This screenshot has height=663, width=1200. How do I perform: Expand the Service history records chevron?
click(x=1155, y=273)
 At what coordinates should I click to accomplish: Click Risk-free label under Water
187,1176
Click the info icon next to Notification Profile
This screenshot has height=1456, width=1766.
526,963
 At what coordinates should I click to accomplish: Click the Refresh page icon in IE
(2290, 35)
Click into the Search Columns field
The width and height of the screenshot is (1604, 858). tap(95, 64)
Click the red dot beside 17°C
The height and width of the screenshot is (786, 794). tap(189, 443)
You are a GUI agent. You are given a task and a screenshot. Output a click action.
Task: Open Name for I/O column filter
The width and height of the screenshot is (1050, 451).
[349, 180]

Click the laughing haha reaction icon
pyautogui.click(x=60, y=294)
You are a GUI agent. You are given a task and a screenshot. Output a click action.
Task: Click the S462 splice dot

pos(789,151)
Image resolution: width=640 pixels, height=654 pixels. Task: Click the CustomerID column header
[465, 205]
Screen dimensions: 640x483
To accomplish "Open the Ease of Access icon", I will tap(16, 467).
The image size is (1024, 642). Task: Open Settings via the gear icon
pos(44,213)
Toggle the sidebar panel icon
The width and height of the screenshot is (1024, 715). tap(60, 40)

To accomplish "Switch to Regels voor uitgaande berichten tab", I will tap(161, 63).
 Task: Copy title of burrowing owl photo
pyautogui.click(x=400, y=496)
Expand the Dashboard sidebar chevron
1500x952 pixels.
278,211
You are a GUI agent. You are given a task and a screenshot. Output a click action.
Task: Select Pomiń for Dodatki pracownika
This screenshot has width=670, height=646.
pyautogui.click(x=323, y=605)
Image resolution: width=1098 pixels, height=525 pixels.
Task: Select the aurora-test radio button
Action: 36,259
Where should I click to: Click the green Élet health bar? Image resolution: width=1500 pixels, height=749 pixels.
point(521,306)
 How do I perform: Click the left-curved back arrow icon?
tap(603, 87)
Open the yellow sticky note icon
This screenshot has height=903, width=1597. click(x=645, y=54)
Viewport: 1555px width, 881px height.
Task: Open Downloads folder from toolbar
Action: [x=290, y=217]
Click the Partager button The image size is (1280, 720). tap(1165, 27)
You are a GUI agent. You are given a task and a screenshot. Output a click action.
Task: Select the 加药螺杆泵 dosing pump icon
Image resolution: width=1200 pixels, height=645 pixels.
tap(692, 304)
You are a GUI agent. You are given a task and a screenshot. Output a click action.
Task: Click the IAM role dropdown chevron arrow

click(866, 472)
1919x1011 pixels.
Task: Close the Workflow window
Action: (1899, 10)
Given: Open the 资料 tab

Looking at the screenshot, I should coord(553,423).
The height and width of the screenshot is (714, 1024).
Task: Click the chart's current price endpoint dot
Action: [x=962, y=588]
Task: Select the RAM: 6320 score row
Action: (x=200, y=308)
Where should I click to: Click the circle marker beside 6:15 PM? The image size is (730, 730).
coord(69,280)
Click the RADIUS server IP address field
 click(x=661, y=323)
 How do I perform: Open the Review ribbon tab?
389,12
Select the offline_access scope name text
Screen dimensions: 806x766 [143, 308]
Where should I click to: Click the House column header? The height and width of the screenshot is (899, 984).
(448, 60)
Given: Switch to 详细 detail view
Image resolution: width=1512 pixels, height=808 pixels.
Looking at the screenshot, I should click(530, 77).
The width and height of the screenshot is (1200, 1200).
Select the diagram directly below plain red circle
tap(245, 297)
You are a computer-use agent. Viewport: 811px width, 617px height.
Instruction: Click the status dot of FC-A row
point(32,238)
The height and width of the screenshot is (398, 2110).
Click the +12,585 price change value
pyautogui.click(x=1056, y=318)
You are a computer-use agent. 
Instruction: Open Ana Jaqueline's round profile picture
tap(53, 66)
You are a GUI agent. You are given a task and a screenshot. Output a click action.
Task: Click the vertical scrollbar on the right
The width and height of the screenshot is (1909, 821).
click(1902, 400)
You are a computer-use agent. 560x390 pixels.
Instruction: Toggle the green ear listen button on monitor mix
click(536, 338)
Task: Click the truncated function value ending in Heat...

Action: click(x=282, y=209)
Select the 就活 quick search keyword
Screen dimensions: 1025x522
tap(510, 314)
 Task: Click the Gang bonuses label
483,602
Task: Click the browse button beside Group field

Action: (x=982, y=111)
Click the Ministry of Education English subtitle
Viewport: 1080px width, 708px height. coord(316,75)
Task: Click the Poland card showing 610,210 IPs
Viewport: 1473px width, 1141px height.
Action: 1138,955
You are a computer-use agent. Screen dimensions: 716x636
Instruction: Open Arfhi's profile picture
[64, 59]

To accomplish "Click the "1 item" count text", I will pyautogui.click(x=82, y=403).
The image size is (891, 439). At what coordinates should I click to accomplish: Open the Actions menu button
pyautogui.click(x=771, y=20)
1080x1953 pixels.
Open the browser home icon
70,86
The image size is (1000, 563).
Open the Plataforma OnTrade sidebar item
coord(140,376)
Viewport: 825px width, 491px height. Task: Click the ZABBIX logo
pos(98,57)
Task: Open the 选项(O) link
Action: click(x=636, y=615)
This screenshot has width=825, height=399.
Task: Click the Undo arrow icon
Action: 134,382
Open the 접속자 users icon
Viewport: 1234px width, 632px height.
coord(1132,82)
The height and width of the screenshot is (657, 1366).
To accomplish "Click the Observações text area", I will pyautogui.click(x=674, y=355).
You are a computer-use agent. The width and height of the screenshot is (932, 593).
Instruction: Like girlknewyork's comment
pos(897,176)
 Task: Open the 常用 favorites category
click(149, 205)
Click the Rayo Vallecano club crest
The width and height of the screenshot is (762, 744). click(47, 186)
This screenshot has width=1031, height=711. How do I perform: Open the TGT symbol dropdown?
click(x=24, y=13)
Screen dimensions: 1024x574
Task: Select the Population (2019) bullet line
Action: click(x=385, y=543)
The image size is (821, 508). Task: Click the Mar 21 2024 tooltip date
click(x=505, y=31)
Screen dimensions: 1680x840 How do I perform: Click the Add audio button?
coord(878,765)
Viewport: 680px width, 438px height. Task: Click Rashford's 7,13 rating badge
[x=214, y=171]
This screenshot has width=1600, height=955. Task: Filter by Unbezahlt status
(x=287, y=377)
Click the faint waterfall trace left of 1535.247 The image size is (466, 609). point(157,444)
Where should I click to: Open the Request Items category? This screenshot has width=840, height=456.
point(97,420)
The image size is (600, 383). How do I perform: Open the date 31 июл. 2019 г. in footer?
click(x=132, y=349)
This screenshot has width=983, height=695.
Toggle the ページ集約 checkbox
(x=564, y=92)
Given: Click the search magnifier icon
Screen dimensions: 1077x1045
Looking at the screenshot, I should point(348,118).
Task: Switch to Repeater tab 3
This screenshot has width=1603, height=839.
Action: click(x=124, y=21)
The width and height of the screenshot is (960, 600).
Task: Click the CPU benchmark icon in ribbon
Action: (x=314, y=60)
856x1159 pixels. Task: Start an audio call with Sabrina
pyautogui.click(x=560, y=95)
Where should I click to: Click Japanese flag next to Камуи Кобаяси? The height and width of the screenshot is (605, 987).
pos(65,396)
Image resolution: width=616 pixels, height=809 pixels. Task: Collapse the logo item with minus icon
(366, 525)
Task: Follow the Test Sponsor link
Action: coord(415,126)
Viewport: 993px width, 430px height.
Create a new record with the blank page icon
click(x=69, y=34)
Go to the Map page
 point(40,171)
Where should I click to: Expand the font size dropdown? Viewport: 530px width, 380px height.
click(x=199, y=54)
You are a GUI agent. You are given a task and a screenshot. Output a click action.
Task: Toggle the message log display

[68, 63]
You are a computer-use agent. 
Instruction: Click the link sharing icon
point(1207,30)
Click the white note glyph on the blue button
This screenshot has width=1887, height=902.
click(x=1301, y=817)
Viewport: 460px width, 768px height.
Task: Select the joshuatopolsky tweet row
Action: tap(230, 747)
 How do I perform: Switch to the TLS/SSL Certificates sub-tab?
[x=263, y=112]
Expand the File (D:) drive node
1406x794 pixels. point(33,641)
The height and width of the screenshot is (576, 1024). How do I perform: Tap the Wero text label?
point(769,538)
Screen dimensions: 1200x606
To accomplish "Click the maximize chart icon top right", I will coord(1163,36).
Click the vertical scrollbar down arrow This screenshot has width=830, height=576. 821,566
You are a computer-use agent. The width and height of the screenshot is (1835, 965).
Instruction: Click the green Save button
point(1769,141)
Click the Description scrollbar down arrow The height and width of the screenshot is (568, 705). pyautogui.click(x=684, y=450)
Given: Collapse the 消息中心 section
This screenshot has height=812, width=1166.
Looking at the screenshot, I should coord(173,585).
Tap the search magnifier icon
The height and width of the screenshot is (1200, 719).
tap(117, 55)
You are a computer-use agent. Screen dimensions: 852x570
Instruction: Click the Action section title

......

## WHAT IS REQUIRED
Write down exactly the span of lines above from the one containing "Click the laughing haha reaction icon" to the one containing "Task: Select Pomiń for Dodatki pracownika", both ends included.

## SOLUTION FOR THIS TASK
Click the laughing haha reaction icon
pyautogui.click(x=60, y=294)
You are a GUI agent. You are given a task and a screenshot. Output a click action.
Task: Click the S462 splice dot

pos(789,151)
Image resolution: width=640 pixels, height=654 pixels. Task: Click the CustomerID column header
[465, 205]
Screen dimensions: 640x483
To accomplish "Open the Ease of Access icon", I will tap(16, 467).
The image size is (1024, 642). Task: Open Settings via the gear icon
pos(44,213)
Toggle the sidebar panel icon
The width and height of the screenshot is (1024, 715). tap(60, 40)

To accomplish "Switch to Regels voor uitgaande berichten tab", I will tap(161, 63).
 Task: Copy title of burrowing owl photo
pyautogui.click(x=400, y=496)
Expand the Dashboard sidebar chevron
1500x952 pixels.
278,211
You are a GUI agent. You are given a task and a screenshot. Output a click action.
Task: Select Pomiń for Dodatki pracownika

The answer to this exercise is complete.